By 2053, New York City will see a 302% increase in average annual losses as climate change intensifies the power of tropical storms, the nonprofit First Street Foundation predicts in a hyper-local analysis of more than 50,000 likely storm tracks.

“We’re more likely to see storms that actually hold together and maintain hurricane-strength winds by the time they reach New York City,” said Dr.
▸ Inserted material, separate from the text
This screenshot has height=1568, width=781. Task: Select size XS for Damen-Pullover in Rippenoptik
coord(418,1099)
Jeremy Porter, First Street’s head of climate implications research.

A severe 2053 hurricane would inundate Manhattan’s historic South Street Seaport with a 5-foot-high storm surge and buffet it with 86-mph winds, Porter predicts.
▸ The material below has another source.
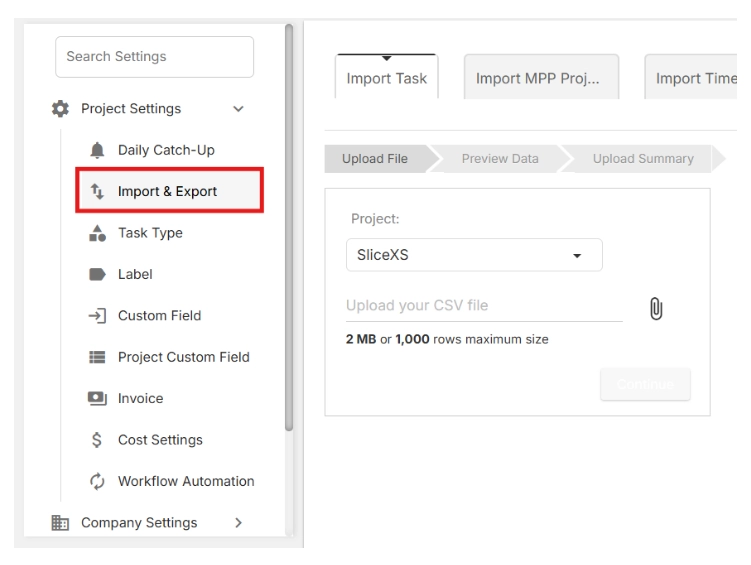
Task: Go to the Preview Data step
Action: click(x=499, y=159)
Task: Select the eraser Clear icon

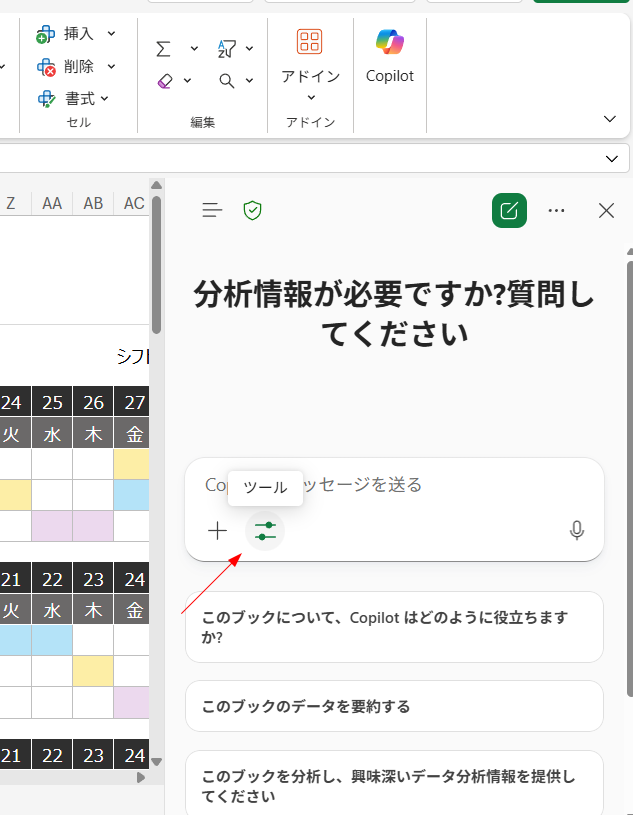Action: 166,81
The beloved downtown landmark and other waterfront spots throughout the city will see flooding increase by about a foot and winds intensify by up to 20 mph over the next three decades, the study found.

If a 1-in-100-year hurricane hits this year, for example, Coney Island’s iconic boardwalk would be slammed by a 5.4-foot storm surge and whipped by 106-mph winds.

But by 2053, such a gale would bring wind speeds of 123 mph, drowning the deck in 6.6 feet of water.

Critical infrastructure such as JFK International Airport and the Queens Midtown Tunnel are under similar threat, the study found.

A 2053 hurricane could buffet the airport with 104-mph winds and would cover the tunnel’s Queens’ side with 6.4 feet of salt water.

Average annual losses due to tropical storm damage in the five boroughs will skyrocket from a predicted $2.1 million this year to more than $8 million in three decades, the report found.

Brooklyn will account for much of that cost: densely populated Kings County leads the nation with an expected 296% increase in average annual losses 30 years from now.

“We’re not anticipating more tropical cyclones, but a stronger intensification of the ones that do exist because of warmer sea surface temperatures and the warmer atmosphere,” Porter said.

That means slower-moving storms dumping more precipitation on New York, and stronger winds pushing higher storm surges, toppling larger trees, and damaging more homes.

The path of 2021’s Hurricane Ida — whose shocking flash floods drowned a dozen New Yorkers in their basement apartments — is an ominous sign, Porter said.